What I’d really like to know is there anybody out there who has used Ada for multicore machines and what is their experience? Any takers?

8 Responses

  1. Sure – check out the research project I did several years ago on a “constructive approach to integer factorization” (let the reader understand) on http://karl.nyberg.net/t1000, which, besides using a Sun Microsystems SunFire T1000 (8 cores x 4 strands / threads) with Ada was sufficiently innovative enough that Sun AWARDED me the computer for my effort.

    See also my publication at the November 2007 SIGAda on the same subject, also available on my website – http://karl.nyberg.net/publications/p79-nyberg.pdf and slides:
    http://karl.nyberg.net/publications/p79-nyberg-slides.pdf

  2. [...] a previous blog post about Ada, I asked whether anybody was using Ada for multicore programming, and Karl Nyberg has got in touch [...]

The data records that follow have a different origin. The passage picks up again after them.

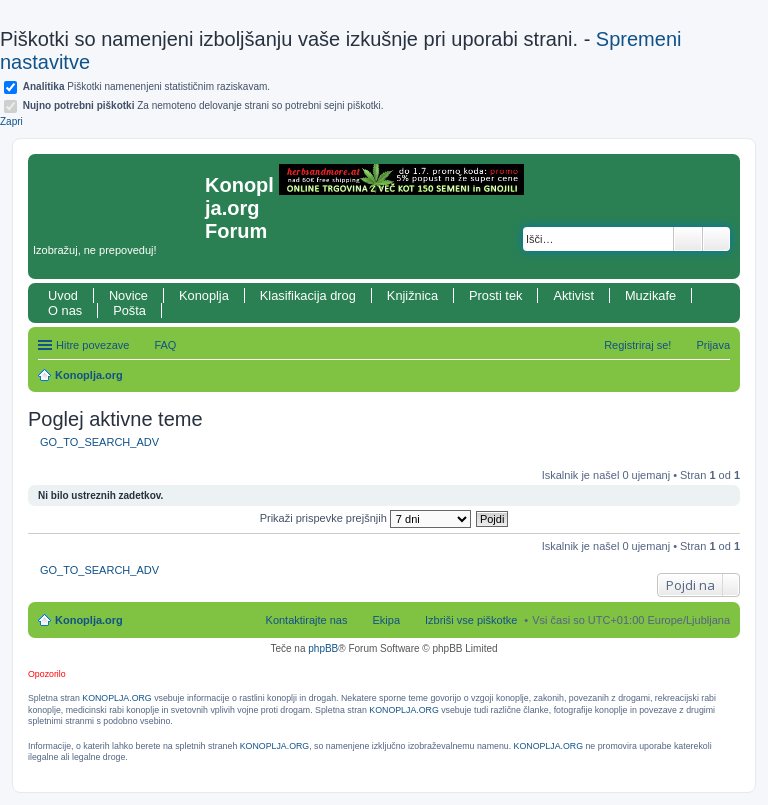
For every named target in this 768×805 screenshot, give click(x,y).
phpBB (323, 648)
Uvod (63, 295)
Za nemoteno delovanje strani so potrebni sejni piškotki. (203, 105)
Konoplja (204, 295)
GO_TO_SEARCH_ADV (99, 442)
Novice (128, 295)
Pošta (129, 310)
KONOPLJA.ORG (116, 698)
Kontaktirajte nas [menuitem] (307, 620)
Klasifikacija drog (308, 295)
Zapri (11, 121)
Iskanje (688, 239)
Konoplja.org (89, 375)
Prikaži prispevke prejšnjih (365, 518)
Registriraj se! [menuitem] (637, 345)
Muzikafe (650, 295)
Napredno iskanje (716, 239)
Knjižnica (412, 295)
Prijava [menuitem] (713, 345)
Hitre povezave (92, 345)
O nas (65, 310)
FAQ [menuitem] (165, 345)
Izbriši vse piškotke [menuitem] (471, 620)
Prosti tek (495, 295)
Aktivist (573, 295)
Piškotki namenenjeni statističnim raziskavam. (146, 86)
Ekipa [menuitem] (386, 620)
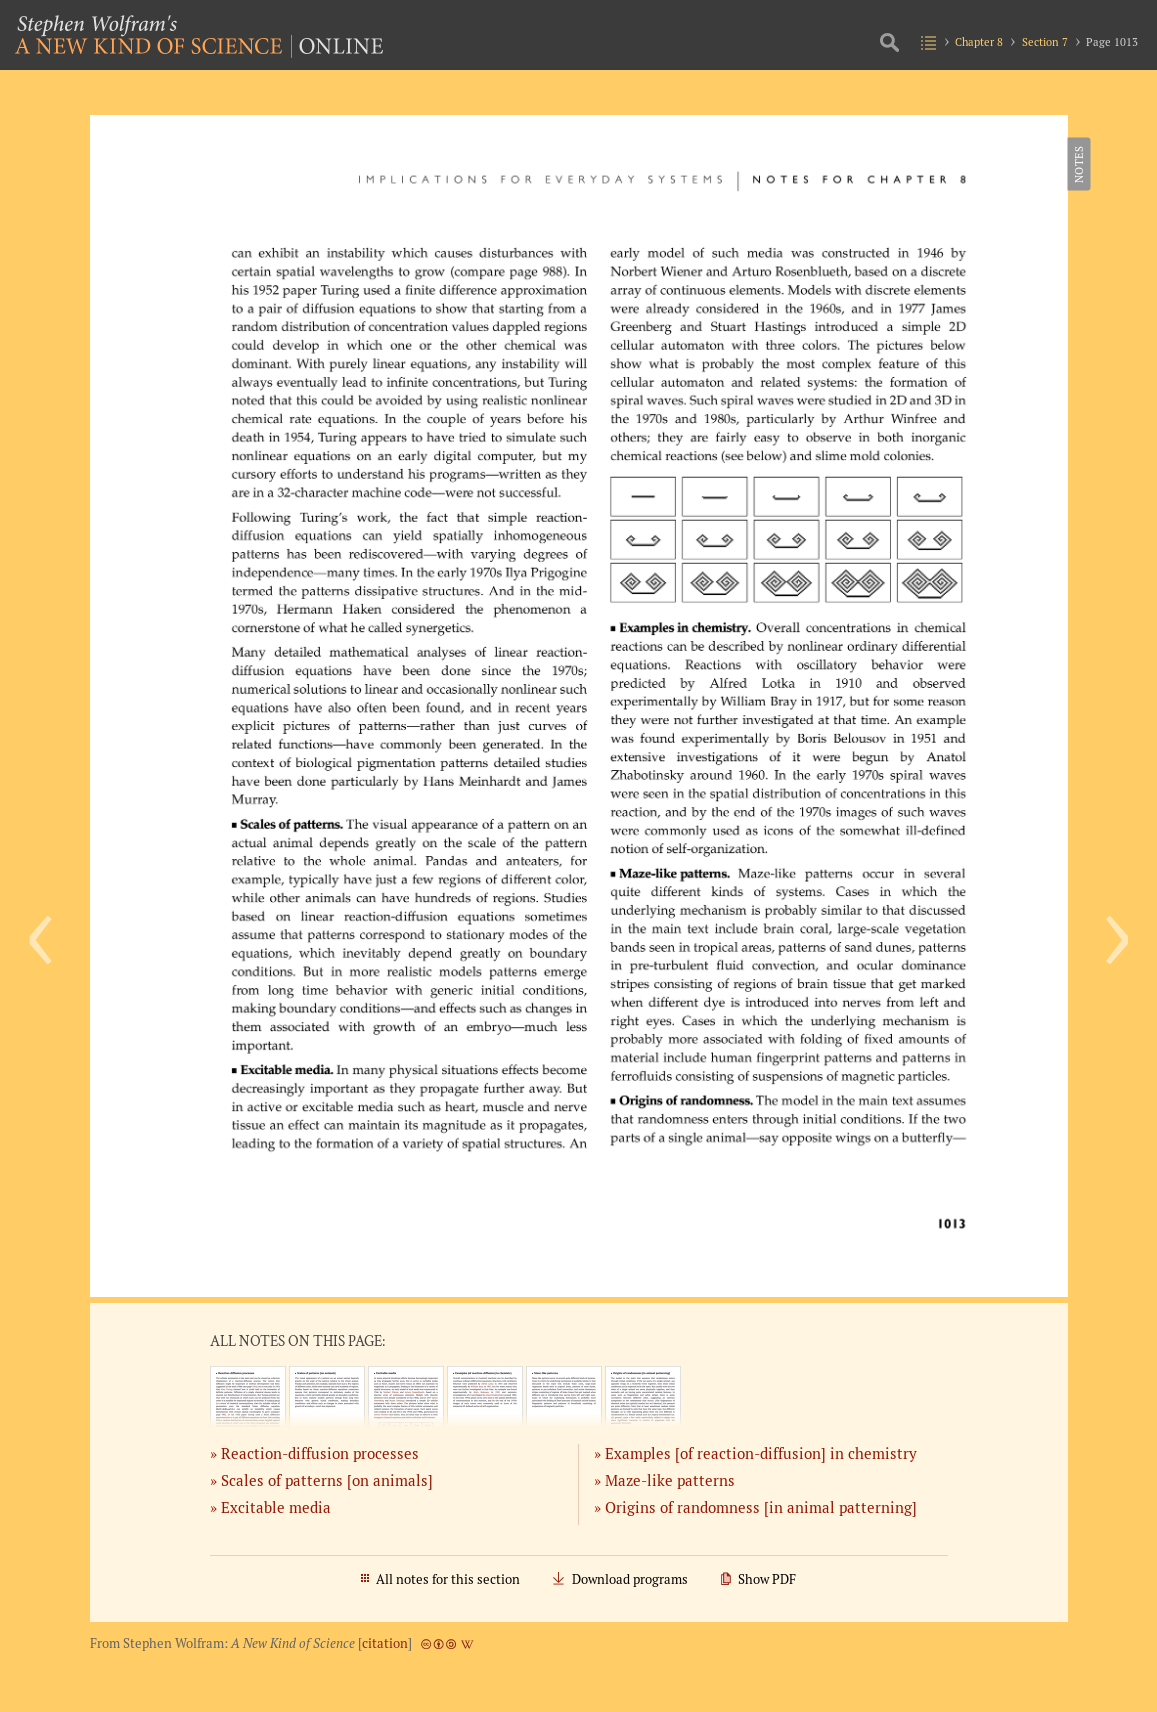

  3. It’s worth noting there were a bunch of shared memory multiprocessor ‘superminicomputers” in the ’80s and ’90s that look a lot like multi-core CPUs today. A lot of money went into developing Ada runtime environments to distribute tasks over the set of CPUs, including handling problems like cache consistency and shared variable synchronization. A big part of the Ada advantage is the concurrency model is sufficiently high-level that it can be implemented on a variety of lower level mechanisms, including POSIX threads, and directly onto multicore CPUs. Part of the investment made in the language implementations will pay off in multi-core programs that work “out of the box”. Another part of the Ada technology worth considering is its support for analysis and verification of concurrent/multi-core programming. Google “Ravenscar”…

  4. Hi David. Thanks for your thoughts. I searched for Ravenscar but couldn’t find what you’re referring to. Do you have a link please?

  5. First entry I got from Google: http://en.wikipedia.org/wiki/Ravenscar_profile

    “The Ravenscar profile is a subset of the Ada tasking features designed for safety-critical hard real-time systems. It was defined by a separate technical report in Ada 95; it is now part of the Ada 2005 Standard.”

    See also http://www.aonix.com/pdf/ravensc.pdf and http://www.adaic.org/standards/05rat/html/Rat-5-4.html

    Perhaps most importantly, the Ravenscar concepts are now adopted into SPARK, http://en.wikipedia.org/wiki/SPARK_(programming_language) What’s important is that formal properties of concurrent programs can be reasoned about and in some cases formally proven.

  6. Thanks David. The first 20 or so results for me were to do with a town in North Yorkshire, but that might be because I use Google.co.uk rather than .com. I’ll take a look at those links. Thanks for the pointers!

  7. Ravenscar profile came from a workshop in Ravenscar Yorkshire, so there is a connection. :-)

  8. I have been using Ada on multi-processor systems for years. Currently, at my job we use it for a distributed, soft-real-time system with some individual machines having eight processors.